If the additive agent has a molecular weight distribution, the
mentioned molecular weights refer to the number average molecular
weight Mn, determined by gel permeation chromatography using THF as
eluent and calibration with a polystyrene standard. It is preferred
that the additive agent has a molecular weight distribution, i.e.
Mw/Mn is larger than 1.00.
[0037] In a further preferred embodiment, the additive agent
comprises a polyalkylene oxide segment which is located between at
least one functional group (A) and at least one functional group
(B). The polyalkylene oxide segment is generally a polymer or
copolymer of alkylene oxides selected from ethylene oxide,
propylene oxide, butylene oxide, tetramethylene oxide and
combinations thereof. It is preferred that the polyalkylene oxide
is selected from ethylene oxide, propylene oxide, and combinations
thereof. It is very much preferred that the polyalkylene oxide is
polyethylene oxide. If mixtures of two or more polymerized alkylene
oxides are present in the segment, they may be present in the form
of blocks or statistical sequences. The polyalkylene oxide segment
generally comprises between 2 and 150, preferably 3 and 75, more
preferably 4 and 50 units of polymerized alkylene oxide.
[0038] The additive agents described above can be prepared by an
addition reaction of a primary or secondary amine group-containing
compound to a compound having at least one ethylenically
unsaturated polymerizable group (A) and at least one
Michael-acceptor group. A Michael acceptor group is an electron
depleted ethylenically unsaturated group which is susceptible to
addition of a nucleophilic agent. Examples of suitable
Michael-acceptor groups are the double bonds of
.alpha.,.beta.-unsaturated carboxylic acid esters.
[0039] In some embodiments, the ethylenically unsaturated
polymerizable group (A) may also be a Michael acceptor group. Thus,
the additive agents may, in some embodiments, be prepared by
reaction of a compound having at least two acrylate-functional
groups with a compound having a primary or secondary amine group,
wherein the primary or secondary amine is employed in such a molar
amount to assure that a sufficient number of acrylate groups is
retained. Generally, when 1.0 mol of acrylate groups is reacted
with a primary amine, between about 0.02 and 0.45 mol of primary
amino groups are employed, preferably between 0.05 and 0.40 mol,
more preferably between 0.10 and 0.35 mol. When 1.0 mol of acrylate
groups is reacted with a secondary amine, between about 0.05 and
0.80, preferably between 0.10 and 0.75, more preferably between
0.20 and 0.70, even more preferably between 0.30 and 0.60 mol of
secondary amino groups are employed.

________________________

• _What you will do_
In the text on additive agents, which polyalkylene oxide is described as very much preferred?

• _Given material_
________________________

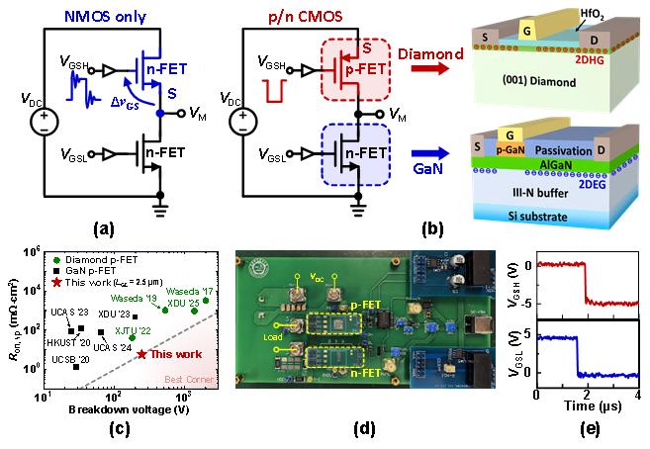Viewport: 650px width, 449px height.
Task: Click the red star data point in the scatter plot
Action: point(142,353)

________________________

• _Exercise solution_
Polyethylene oxide.